Dive Brief:
- MasterCard is expected to roll out new biometric technologies such as facial recognition and fingerprint scanning as methods to verify customer identities during online shopping transactions, the Wall Street Journal reports.
- The credit card giant has been testing new software called Identity Check, which calls for shoppers to submit a selfie for facial recognition or a fingerprint through a MasterCard mobile app that authenticates the image. Consumers shopping via laptop or desktop computer would receive text messages on their smartphones asking them to submit the biometric data.
- Since unveiling Identity Check almost a year ago, MasterCard has tested the technology with banks including ABN AMRO Group in Amsterdam, Bank of Montreal in Canada and First Tech Federal Credit Union in Palo Alto, CA.
Dive Insight:
When MasterCard announced Identity Check last October, everyone was briefly giddy over the concept of paying for stuff with a selfie. Since then, a different kind of security chatter has grabbed retail industry headlines as the industry has begun to make some long-awaited progress implementing EMV chip cards and payment terminals to support more secure in-store transactions. However, even as retail makes progress with transaction security on the brick-and-mortar front, already leading to lower fraud, online card fraud continues to rise.
MasterCard's imminent launch of biometric measures for protecting online transactions should show retailers that it's trying to do something about the growing online fraud problem, and doing what it can to support a multi-layered security framework overall for all types of shopping transactions.
Of course, MasterCard is not the first company to pursue these measures, and in truth its hand has been forced by the likes of Apple Pay and PayPal — alternative payments enablers that have been supporting some level of biometric security for a while. Also, Alibaba's Ant unit just acquired a company with another form of biometric technology — eye-scanning — which should increase security for Alipay and other Alibaba endeavors. But for biometric security to have a truly broad effect against online fraud, we need to see the traditional card payment companies adopt it, too.

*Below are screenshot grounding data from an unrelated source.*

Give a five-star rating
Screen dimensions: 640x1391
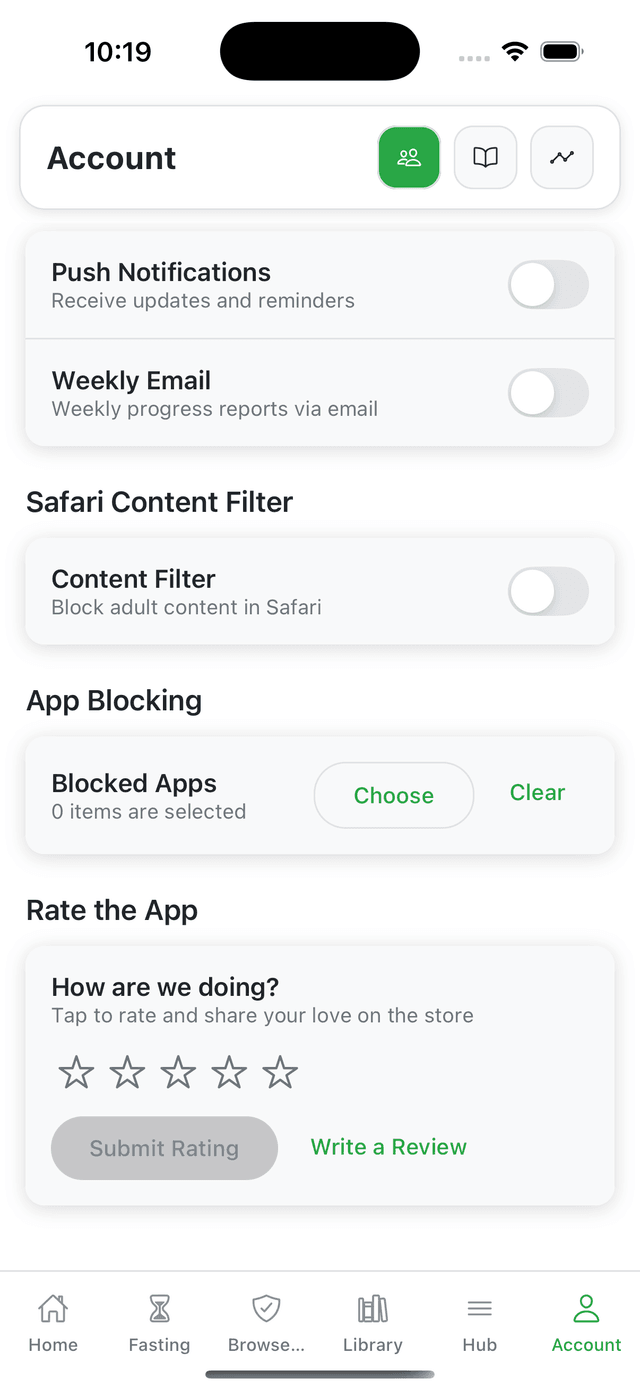(280, 1073)

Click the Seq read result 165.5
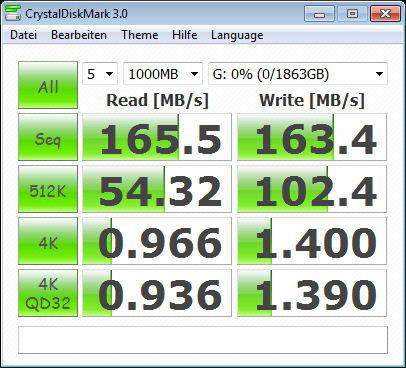click(x=157, y=137)
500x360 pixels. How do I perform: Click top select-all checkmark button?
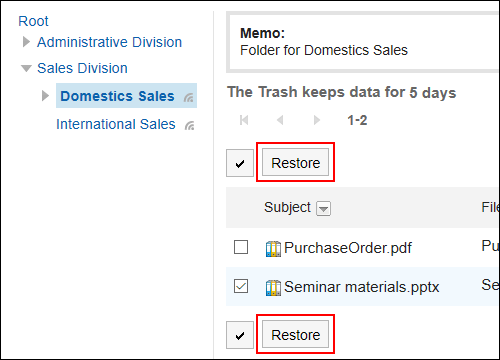240,163
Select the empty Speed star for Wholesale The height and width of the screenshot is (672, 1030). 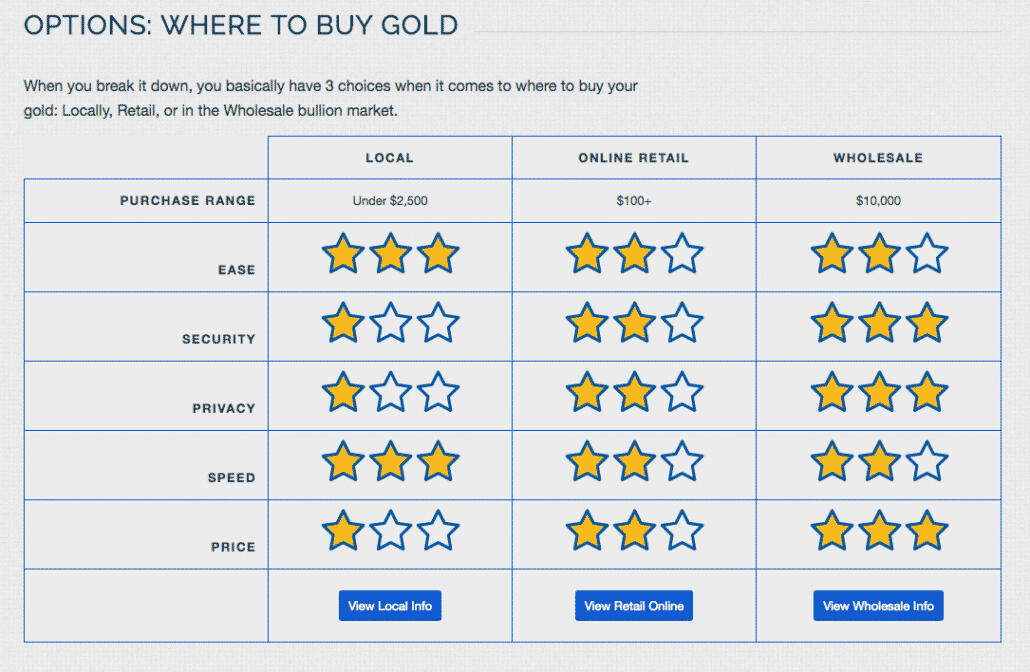click(927, 462)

Overall, this is a good, necessary move by MasterCard, and maybe it will divert the retail industry's attention from an ongoing dispute related to EMV card security. Retailers continue to argue that card companies are getting in the way of EMV cards being as effective as possible by requiring signatures for verification in some cases, rather than more secure PIN codes. At least MasterCard can't mitigate the effectiveness of a selfie, right?